How many lines of the entries contain the word "button"? Reply with the number alone.

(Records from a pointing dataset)
>> BEGIN
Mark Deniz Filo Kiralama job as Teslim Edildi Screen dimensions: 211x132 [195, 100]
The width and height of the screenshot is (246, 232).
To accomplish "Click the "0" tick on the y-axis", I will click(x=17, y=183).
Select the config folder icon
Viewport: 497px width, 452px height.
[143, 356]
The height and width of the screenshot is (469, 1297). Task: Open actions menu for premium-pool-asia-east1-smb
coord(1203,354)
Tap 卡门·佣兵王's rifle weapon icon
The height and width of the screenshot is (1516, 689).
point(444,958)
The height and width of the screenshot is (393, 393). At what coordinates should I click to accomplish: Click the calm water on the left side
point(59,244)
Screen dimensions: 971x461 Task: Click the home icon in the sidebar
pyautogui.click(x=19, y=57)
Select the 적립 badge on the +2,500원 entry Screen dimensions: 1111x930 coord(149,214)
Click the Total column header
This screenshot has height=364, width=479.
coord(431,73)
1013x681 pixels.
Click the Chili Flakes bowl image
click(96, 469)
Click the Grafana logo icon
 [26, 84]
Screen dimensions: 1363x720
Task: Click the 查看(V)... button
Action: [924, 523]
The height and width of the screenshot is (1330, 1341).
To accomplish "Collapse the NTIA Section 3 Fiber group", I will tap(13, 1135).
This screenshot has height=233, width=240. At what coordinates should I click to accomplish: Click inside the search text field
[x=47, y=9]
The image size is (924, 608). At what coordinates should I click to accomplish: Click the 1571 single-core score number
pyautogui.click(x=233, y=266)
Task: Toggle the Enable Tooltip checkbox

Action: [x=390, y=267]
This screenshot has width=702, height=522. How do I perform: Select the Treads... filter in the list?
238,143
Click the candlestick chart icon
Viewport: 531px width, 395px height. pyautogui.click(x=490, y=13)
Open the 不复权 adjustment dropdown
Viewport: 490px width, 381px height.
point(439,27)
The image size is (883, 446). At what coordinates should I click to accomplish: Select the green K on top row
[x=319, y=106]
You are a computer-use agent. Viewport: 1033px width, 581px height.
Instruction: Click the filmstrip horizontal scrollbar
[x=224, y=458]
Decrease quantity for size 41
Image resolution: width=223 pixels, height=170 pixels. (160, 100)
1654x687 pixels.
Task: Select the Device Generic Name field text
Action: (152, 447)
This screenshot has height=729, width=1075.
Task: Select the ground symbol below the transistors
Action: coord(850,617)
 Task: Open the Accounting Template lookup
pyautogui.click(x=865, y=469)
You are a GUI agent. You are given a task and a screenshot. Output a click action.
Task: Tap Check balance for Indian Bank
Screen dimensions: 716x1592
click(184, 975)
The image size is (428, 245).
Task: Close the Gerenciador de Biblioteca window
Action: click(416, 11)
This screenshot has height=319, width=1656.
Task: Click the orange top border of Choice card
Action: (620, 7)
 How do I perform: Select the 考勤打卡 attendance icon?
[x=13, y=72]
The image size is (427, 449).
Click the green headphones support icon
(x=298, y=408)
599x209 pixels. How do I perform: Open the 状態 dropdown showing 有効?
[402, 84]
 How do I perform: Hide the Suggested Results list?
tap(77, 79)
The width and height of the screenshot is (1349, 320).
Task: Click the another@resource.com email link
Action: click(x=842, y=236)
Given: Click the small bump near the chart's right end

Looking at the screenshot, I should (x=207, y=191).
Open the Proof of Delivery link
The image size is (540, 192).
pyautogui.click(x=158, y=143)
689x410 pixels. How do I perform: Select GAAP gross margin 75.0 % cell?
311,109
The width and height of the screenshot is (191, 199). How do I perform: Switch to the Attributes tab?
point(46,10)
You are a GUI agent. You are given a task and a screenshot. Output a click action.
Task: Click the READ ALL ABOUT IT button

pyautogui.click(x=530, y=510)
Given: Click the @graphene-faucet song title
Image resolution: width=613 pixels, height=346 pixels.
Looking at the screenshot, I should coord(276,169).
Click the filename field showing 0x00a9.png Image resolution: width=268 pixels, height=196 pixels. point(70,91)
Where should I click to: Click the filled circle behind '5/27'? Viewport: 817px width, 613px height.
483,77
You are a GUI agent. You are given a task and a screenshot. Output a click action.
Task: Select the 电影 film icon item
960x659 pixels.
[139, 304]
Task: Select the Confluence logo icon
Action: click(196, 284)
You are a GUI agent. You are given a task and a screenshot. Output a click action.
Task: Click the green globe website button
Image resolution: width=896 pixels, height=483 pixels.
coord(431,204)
>> END
## WRITTEN ANSWER
3